WHAT TO DO — Output all records verbatim.

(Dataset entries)

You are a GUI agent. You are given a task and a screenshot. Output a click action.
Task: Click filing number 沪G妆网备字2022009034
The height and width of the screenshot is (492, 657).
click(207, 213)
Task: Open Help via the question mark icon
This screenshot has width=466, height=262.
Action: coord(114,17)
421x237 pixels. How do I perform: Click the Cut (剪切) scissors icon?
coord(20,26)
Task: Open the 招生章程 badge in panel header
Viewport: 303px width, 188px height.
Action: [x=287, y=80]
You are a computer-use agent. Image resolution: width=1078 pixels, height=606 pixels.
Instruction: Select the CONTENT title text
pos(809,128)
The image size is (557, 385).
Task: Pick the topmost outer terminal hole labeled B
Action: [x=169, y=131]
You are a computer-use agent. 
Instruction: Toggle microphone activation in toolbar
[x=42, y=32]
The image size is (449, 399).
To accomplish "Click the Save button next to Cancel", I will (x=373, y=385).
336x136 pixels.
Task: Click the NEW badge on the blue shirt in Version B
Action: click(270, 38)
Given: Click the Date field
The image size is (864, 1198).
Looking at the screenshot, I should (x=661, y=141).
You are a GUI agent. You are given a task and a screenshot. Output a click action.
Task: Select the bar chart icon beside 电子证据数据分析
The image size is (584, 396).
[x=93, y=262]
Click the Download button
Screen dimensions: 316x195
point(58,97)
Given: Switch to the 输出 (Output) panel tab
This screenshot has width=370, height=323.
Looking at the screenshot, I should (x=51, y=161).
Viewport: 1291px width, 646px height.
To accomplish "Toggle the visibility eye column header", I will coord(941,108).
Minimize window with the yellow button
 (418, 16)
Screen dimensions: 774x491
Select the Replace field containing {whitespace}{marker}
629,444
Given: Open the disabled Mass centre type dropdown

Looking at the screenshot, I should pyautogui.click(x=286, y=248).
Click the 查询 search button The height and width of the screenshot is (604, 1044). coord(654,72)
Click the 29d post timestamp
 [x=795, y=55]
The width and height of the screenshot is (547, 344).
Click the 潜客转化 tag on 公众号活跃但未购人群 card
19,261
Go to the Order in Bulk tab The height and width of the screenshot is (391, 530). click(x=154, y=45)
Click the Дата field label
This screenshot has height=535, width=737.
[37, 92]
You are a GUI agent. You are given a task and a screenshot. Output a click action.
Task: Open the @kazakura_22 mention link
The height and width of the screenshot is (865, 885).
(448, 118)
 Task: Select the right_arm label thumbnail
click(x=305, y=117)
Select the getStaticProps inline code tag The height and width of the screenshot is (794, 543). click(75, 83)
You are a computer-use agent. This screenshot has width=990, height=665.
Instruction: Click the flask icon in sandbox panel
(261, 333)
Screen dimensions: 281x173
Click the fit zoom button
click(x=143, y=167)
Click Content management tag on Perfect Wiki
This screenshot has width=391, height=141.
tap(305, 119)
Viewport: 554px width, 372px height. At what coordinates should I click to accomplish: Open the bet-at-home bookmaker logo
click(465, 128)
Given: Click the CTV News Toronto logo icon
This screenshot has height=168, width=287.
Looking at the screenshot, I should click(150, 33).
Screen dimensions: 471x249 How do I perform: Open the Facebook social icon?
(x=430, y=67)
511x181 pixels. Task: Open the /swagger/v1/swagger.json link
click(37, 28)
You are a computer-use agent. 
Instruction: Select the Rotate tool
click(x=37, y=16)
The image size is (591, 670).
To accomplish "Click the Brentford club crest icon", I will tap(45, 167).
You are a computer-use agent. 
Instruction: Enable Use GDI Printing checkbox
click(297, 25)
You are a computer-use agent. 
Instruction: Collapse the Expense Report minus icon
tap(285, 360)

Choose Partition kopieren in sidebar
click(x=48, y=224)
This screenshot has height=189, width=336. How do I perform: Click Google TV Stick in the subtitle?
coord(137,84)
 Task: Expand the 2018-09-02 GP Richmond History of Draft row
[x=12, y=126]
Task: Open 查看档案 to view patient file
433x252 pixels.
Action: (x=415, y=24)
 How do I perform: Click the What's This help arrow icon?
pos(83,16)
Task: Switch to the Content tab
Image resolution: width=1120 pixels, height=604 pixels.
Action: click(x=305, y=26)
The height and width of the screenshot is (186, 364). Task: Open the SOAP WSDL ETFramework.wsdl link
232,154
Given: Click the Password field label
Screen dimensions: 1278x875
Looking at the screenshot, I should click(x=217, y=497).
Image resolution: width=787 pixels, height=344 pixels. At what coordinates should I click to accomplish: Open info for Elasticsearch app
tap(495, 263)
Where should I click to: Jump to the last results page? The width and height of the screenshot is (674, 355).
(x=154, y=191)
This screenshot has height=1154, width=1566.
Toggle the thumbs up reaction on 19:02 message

YOUR SOLUTION —
You are a GUI agent. You are given a task and a screenshot. Output a click action.
Task: Click filing number 沪G妆网备字2022009034
The height and width of the screenshot is (492, 657).
click(207, 213)
Task: Open Help via the question mark icon
This screenshot has width=466, height=262.
Action: coord(114,17)
421x237 pixels. How do I perform: Click the Cut (剪切) scissors icon?
coord(20,26)
Task: Open the 招生章程 badge in panel header
Viewport: 303px width, 188px height.
Action: [x=287, y=80]
You are a computer-use agent. Image resolution: width=1078 pixels, height=606 pixels.
Instruction: Select the CONTENT title text
pos(809,128)
The image size is (557, 385).
Task: Pick the topmost outer terminal hole labeled B
Action: [x=169, y=131]
You are a computer-use agent. 
Instruction: Toggle microphone activation in toolbar
[x=42, y=32]
The image size is (449, 399).
To accomplish "Click the Save button next to Cancel", I will (x=373, y=385).
336x136 pixels.
Task: Click the NEW badge on the blue shirt in Version B
Action: click(270, 38)
Given: Click the Date field
The image size is (864, 1198).
Looking at the screenshot, I should (x=661, y=141).
You are a GUI agent. You are given a task and a screenshot. Output a click action.
Task: Select the bar chart icon beside 电子证据数据分析
The image size is (584, 396).
[x=93, y=262]
Click the Download button
Screen dimensions: 316x195
point(58,97)
Given: Switch to the 输出 (Output) panel tab
This screenshot has width=370, height=323.
Looking at the screenshot, I should (x=51, y=161).
Viewport: 1291px width, 646px height.
To accomplish "Toggle the visibility eye column header", I will coord(941,108).
Minimize window with the yellow button
 (418, 16)
Screen dimensions: 774x491
Select the Replace field containing {whitespace}{marker}
629,444
Given: Open the disabled Mass centre type dropdown

Looking at the screenshot, I should pyautogui.click(x=286, y=248).
Click the 查询 search button The height and width of the screenshot is (604, 1044). coord(654,72)
Click the 29d post timestamp
 [x=795, y=55]
The width and height of the screenshot is (547, 344).
Click the 潜客转化 tag on 公众号活跃但未购人群 card
19,261
Go to the Order in Bulk tab The height and width of the screenshot is (391, 530). click(x=154, y=45)
Click the Дата field label
This screenshot has height=535, width=737.
[37, 92]
You are a GUI agent. You are given a task and a screenshot. Output a click action.
Task: Open the @kazakura_22 mention link
The height and width of the screenshot is (865, 885).
(448, 118)
 Task: Select the right_arm label thumbnail
click(x=305, y=117)
Select the getStaticProps inline code tag The height and width of the screenshot is (794, 543). click(75, 83)
You are a computer-use agent. This screenshot has width=990, height=665.
Instruction: Click the flask icon in sandbox panel
(261, 333)
Screen dimensions: 281x173
Click the fit zoom button
click(x=143, y=167)
Click Content management tag on Perfect Wiki
This screenshot has width=391, height=141.
tap(305, 119)
Viewport: 554px width, 372px height. At what coordinates should I click to accomplish: Open the bet-at-home bookmaker logo
click(465, 128)
Given: Click the CTV News Toronto logo icon
This screenshot has height=168, width=287.
Looking at the screenshot, I should click(150, 33).
Screen dimensions: 471x249 How do I perform: Open the Facebook social icon?
(x=430, y=67)
511x181 pixels. Task: Open the /swagger/v1/swagger.json link
click(37, 28)
You are a computer-use agent. 
Instruction: Select the Rotate tool
click(x=37, y=16)
The image size is (591, 670).
To accomplish "Click the Brentford club crest icon", I will tap(45, 167).
You are a computer-use agent. 
Instruction: Enable Use GDI Printing checkbox
click(297, 25)
You are a computer-use agent. 
Instruction: Collapse the Expense Report minus icon
tap(285, 360)

Choose Partition kopieren in sidebar
click(x=48, y=224)
This screenshot has height=189, width=336. How do I perform: Click Google TV Stick in the subtitle?
coord(137,84)
 Task: Expand the 2018-09-02 GP Richmond History of Draft row
[x=12, y=126]
Task: Open 查看档案 to view patient file
433x252 pixels.
Action: (x=415, y=24)
 How do I perform: Click the What's This help arrow icon?
pos(83,16)
Task: Switch to the Content tab
Image resolution: width=1120 pixels, height=604 pixels.
Action: click(x=305, y=26)
The height and width of the screenshot is (186, 364). Task: Open the SOAP WSDL ETFramework.wsdl link
232,154
Given: Click the Password field label
Screen dimensions: 1278x875
Looking at the screenshot, I should click(x=217, y=497).
Image resolution: width=787 pixels, height=344 pixels. At what coordinates should I click to accomplish: Open info for Elasticsearch app
tap(495, 263)
Where should I click to: Jump to the last results page? The width and height of the screenshot is (674, 355).
(x=154, y=191)
This screenshot has height=1154, width=1566.
Toggle the thumbs up reaction on 19:02 message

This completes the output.